I change mine once a year. I must only put about 1000 miles a year.


----------



## KidRock

Oil is cheap (or in my case free), motors are not.


----------



## Ultra44rk

I use Valvoline for a few reasons: 
1) I have a friend who has visited Oil manufacturing plants while working for a name Brand ATV/SNOWMOBILE manufacturer, to where they test each individual oil in a series of different tests all used to show extreme pressures and lubricity in a motor. Both Valvoline semi-synthetic ATV oil and 2-stroke oil have the best coating, and metal conditioning factors in them out of all the above mentioned oils. Period.
2) It is readily available at all of my local Auto parts stores.
3) It doesnt break the wallet as compared to some of the other Fancy/Trendy oils out on the market.

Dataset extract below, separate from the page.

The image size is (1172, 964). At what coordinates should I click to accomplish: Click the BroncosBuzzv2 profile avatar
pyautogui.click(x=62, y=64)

On a side note, I am new into the world of Atv riding, Im a long time snowmobile rider. Just for most people who actually give a hoot about their motors, I am a big time anti-advocate of Amsoil. Im not trying to start a war against a brand in particular, however if you are a user of Amsoil you must keep one thing in mind. That this company is a "triangle" type company, whos main focus is advertising and indiviual sellers (which is why anyone individual can become a Amsoil dealer). Almost identical to the "MaryKay" cosmetic company for which cheap Chinese made gimmicky cosmetics are re-labeled and sold over market price. Same thing happens with Amsoil.

After losing a couple snowmobile motors running Amsoil (both full synthetic with proper settings and applications), upon myself tearing down the motors, it is quite evident that the oil lubricates noting but in fact was evaporating under heat in the motor, thus leaving no barrier between the pistons and cylinder walls.

Merely observations from someone with a lightened wallet of having lost motors from getting swept up into the Amsoil gig. Good luck to everyone using it, and if you use it and have no issues, then God bless and keep using it.


----------



## David_L6

I run Klotz in almost everything I own.....

Motorcycle TechniPlate 10W/40 in both ATVs and a TT-R230 trail bike.

Flex Drive 30 in the transmissions of our 2 stroke bikes (two CR250s and a KDX200).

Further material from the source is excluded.